New East Digital Archive

Arab art biennial to showcase work of Rodchenko and Osmolovsky

Arab art biennial to showcase work of Rodchenko and Osmolovsky
Anatoly Osmolovsky, Slogans Engels (2003)

21 October 2013

A contemporary art biennial that focuses on the Arab World will be showcasing artworks from two prominent Russian artists — Anatoly Osmolovsky and Alexander Rodchenko — at this year’s event. Despite starting out as a presentation of art from the Middle East in 2004, Meeting Points Festival has expanded its remit in the wake of the Arab uprisings. This year organisers have decided to exhibit art that either contributes to change or helps redefine the existing social and economic order.

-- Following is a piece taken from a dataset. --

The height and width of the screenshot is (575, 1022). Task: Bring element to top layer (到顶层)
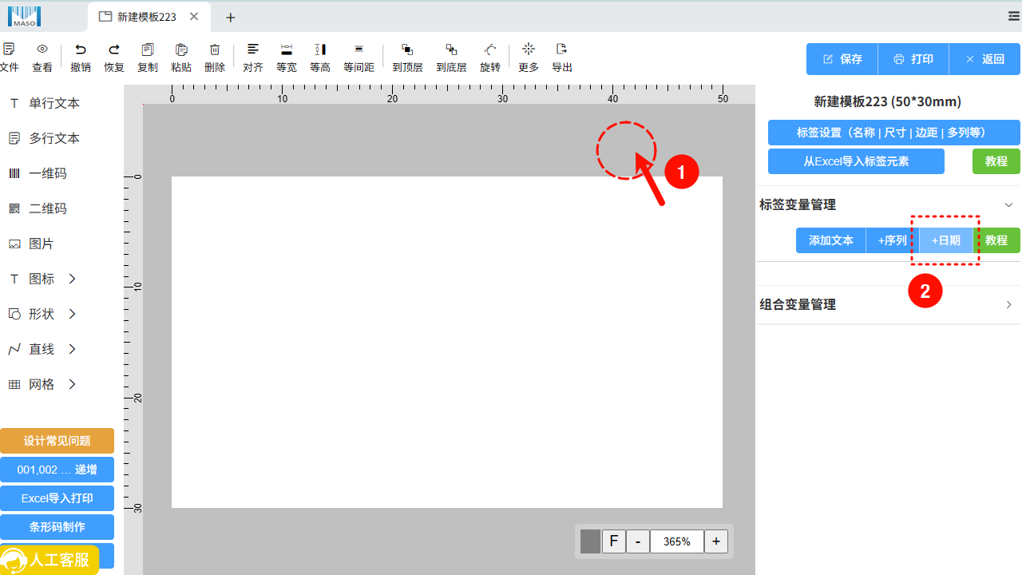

Moscow-based Osmolovsky began his career as a writer before turning to performance art in the early Nineties as a way of protesting against the government, the judiciary, police and other powers that be. Rodchenko, who died in 1956 at the age of 64, emerged in the period that followed the Russian Revolution of 1917 and is credited with being one of the key exponents of constructivism. Several years later, he denounced traditional painting as dead in favour of poster design, photography and film, which he declared to be free from bourgeois subjectivity.

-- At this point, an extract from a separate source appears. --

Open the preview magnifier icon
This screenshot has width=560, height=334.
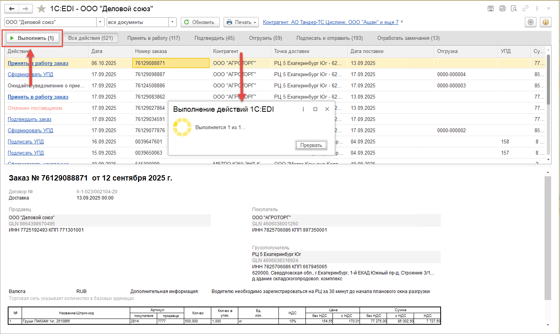pos(514,9)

As well as art and performance, the roving festival will host lectures in a number of cities from September 2013 to June 2014 including Zagreb, Antwerp, Hong Kong, Moscow, Beirut, Cairo and Vienna. This year’s title, Ten Thousand Wiles and a Hundred Thousand Tricks, is from Franz Fanon’s book Wretched of the Earth (1961) about Algeria’s liberation from French colonial rule.